Ah, définitivement, nos ancêtres à nous sont probablement tous des ordures de première. Mais Lucius ? Je serais prêt à parier que les siens sont adorables. La plupart en tout cas, puisqu’il est impossible qu’un être aussi doux et naïf vienne d’une lignée de fils de putes. Est-ce que ça signifie que j’en suis un, de fils de pute ? Et Ichabod également ? Hmm…c’est peut-être une vérité que nous ne sommes pas prêts à entendre. Lui plus que moi d’ailleurs, puisqu’il a entièrement renié son héritage.

Quoique. Les ancêtres de Lucius ne sont pas si sympathique que cela, s’ils se sont mis en tête de le placer sur ma route…ou moi sur la sienne. Ils ne doivent pas tant tenir à lui que cela. Pourquoi est-ce que je pense ainsi ? Parce que je sais que je suis incroyablement toxique.
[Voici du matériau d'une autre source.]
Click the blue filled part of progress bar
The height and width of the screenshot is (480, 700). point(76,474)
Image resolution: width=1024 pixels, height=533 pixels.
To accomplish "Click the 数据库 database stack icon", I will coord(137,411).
Que ma seule présence suffit à faire monter son stress, que ma vie est tellement chaotique que ce chaos déborde dans la sienne.

Rien que d’y penser, voilà qu’une vague de tristesse me prend, et les traits s’affaissent sur mon visage. C’est trop tard, bien sûr. Nous sommes amoureux l’un de l’autre, et une séparation nous briserait tous les deux. Tous les trois même, si je prends en compte un certain alter qui estime avoir lui aussi son mot à dire dans cette histoire. Je ne suis pas prêt à sauter le pas, pas maintenant. Pas après ce qu’on a vécu en si peu de temps, lui et moi.

“Les ancêtres, ils doivent s’arracher les cheveux avec nous deux hein. Tu imagines grand-père nous observer là, tout de suite ? Toi, tu n’es même pas venu à son enterrement. Et toute la branche de ce côté…elle est pourrie. On ne sait pas grand-chose de la branche suédoise, mais je doute qu’ils soient meilleurs. C’est dans la nature d’un Karlsson-McGuire d’être pourri jusqu’à la moelle. Toi au moins…t’as essayé de briser le cycle. C’est bien. Mais je ne pense pas que tu aies l’approbation des ancêtres pour ça. Peut-être l’approbation d’Aurelius, s’il nous observe lui aussi…”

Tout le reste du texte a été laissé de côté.